I suspect that toilets, trash, clean water, etc., do not interest the organized, and educated, urban population. (In a way, I am (ab)using Michael Lipton's urban bias thesis.) Given the urban folks their color TV, their games, their whatever and keep them happy because typically in developing countries political unrest begins from cities, not from villages
(only the violent, commie outfits understand the numbers in villages and then (ab)use them in the name of helping the rural population.)

You talk about the byproducts of the Mars mission. But, we have a number of studies that show that the payoff from water supply and sanitation have some of the highest returns on the investment, both short and long term.

But, hey, at the end of it all, allocation of taxpayer money is the problem that citizens of a country have to deal with. It is, therefore, not my problem ... hehehe ;) Jokes aside, the guns v. butter decisions are for Indians to decide.
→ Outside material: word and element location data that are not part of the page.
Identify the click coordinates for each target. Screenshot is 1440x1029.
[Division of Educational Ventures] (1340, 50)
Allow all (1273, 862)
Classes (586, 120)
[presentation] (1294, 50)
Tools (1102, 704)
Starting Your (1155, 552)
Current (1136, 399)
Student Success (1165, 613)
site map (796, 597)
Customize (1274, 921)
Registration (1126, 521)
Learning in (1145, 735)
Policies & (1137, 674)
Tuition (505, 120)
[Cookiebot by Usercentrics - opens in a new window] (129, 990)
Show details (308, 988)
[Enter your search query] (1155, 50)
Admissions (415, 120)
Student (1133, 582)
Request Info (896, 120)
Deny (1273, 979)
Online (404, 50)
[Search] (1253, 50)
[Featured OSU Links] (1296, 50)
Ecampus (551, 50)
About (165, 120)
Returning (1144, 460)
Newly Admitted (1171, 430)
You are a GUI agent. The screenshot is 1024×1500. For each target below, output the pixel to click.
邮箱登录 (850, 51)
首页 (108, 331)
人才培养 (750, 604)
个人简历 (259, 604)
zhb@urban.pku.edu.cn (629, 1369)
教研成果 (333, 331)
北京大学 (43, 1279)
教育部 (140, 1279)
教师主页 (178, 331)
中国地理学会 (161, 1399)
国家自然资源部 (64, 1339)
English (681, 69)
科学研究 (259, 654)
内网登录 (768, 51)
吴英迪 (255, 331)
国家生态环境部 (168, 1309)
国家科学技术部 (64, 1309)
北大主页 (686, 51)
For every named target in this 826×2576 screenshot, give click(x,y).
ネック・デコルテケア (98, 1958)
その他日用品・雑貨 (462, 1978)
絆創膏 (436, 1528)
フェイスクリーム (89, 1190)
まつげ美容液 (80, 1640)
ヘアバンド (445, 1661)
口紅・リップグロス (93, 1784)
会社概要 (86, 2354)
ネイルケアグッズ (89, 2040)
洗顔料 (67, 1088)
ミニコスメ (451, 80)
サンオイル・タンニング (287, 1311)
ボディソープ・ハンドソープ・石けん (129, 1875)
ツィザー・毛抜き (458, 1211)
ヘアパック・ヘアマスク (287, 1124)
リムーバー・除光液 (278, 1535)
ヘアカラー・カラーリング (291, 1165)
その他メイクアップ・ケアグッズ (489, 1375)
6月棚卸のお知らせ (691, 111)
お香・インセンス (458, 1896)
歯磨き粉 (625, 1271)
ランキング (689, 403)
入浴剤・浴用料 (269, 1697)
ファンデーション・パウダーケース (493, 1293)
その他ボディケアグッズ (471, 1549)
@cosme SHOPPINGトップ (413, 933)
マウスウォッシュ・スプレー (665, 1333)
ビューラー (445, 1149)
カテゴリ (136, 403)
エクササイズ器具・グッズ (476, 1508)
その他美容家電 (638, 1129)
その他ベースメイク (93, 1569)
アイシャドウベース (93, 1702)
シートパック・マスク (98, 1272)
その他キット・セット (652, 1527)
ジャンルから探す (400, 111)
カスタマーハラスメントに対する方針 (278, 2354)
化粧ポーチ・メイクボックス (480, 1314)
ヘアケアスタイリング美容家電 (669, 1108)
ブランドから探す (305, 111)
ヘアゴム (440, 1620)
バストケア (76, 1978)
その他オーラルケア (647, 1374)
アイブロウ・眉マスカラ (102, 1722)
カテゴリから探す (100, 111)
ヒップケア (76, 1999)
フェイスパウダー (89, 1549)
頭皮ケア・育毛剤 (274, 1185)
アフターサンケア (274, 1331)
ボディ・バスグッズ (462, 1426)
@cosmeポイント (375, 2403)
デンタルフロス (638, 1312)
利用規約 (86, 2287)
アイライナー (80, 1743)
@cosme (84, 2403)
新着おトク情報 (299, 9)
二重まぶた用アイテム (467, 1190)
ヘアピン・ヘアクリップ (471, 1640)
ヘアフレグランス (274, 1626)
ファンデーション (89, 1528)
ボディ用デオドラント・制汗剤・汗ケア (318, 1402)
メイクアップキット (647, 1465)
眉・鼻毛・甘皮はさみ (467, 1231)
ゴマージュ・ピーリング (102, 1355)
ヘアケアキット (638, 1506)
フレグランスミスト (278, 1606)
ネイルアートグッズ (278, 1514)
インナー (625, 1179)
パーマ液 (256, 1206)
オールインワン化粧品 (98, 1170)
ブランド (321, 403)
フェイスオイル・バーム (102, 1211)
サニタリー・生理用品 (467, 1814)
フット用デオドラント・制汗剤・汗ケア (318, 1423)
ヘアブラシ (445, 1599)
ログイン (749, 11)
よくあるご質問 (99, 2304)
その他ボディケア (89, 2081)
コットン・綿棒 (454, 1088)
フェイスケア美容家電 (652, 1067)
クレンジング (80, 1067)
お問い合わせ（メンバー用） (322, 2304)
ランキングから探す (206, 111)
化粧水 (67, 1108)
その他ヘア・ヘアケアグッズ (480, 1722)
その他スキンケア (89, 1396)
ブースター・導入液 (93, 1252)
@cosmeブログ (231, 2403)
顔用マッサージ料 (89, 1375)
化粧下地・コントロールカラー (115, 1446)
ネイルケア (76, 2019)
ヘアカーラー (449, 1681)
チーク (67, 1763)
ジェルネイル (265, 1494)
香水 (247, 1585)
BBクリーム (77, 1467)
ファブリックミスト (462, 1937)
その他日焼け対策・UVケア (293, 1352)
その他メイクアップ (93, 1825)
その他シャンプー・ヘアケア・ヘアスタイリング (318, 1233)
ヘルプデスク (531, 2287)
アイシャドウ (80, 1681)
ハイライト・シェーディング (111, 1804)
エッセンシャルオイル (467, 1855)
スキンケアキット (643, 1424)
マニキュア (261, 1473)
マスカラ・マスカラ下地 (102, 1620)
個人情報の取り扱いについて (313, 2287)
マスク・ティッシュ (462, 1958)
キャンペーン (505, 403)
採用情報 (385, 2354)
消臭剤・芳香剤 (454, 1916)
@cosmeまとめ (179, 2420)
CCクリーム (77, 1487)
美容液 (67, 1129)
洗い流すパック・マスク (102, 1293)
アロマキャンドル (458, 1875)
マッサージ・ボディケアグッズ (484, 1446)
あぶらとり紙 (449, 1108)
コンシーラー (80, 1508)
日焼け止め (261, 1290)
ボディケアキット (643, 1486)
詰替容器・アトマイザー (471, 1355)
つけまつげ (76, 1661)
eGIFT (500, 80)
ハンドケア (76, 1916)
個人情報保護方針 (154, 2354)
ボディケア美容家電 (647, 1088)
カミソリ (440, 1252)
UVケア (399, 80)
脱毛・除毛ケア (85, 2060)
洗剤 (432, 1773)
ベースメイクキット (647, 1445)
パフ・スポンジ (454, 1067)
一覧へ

If they are happy with this, well, so be it.

Ramesh said...

Oh no - you have every right to comment and have a view and I, for one, would respect your views enormously, even though some of my fellow Indians might bristle at the thought of an "outsider" criticising. Firstly you have such a close connection to India - you will forever be Indian , you are widely read, you have considered views , you articulate them well and your views are invariably sound. So please do not leave it to the citizens of India only !!

I might disagree occasionally with you, but your views are extremely sound and I wish more Indians would listen and understand.

Sriram Khé said...

hehehe .... while I might criticize India's politics or social practices here in the blog, I rarely engage in discussions on them, with the exception of a couple of Indians like you. Our debates are over the ideas and never about the person. So, no, I wasn't frightened of you ;)

My critiques of India can, and are, often viewed by Indian friends/relatives as betrayal and personal insults. Though, of course, they have no problems when I am equally (or more) critical of the US! However, in my blog, and in the earlier comment, when I write that it is for Indians to figure out how to allocate resources, I mean it. I often make that point in my posts--the guns v. butter decisions are for countries and their peoples to make.

Sriram Khé said...

the Economist (no, not Krugman the economist!!!) has weighed in on this very issue ... and is a synthesis of both our arguments:
"As an emerging middle-income country, India should easily have the means to pay for proper public health, as well as the odd jaunt into space. The pity of it all: it does neither as well as it could."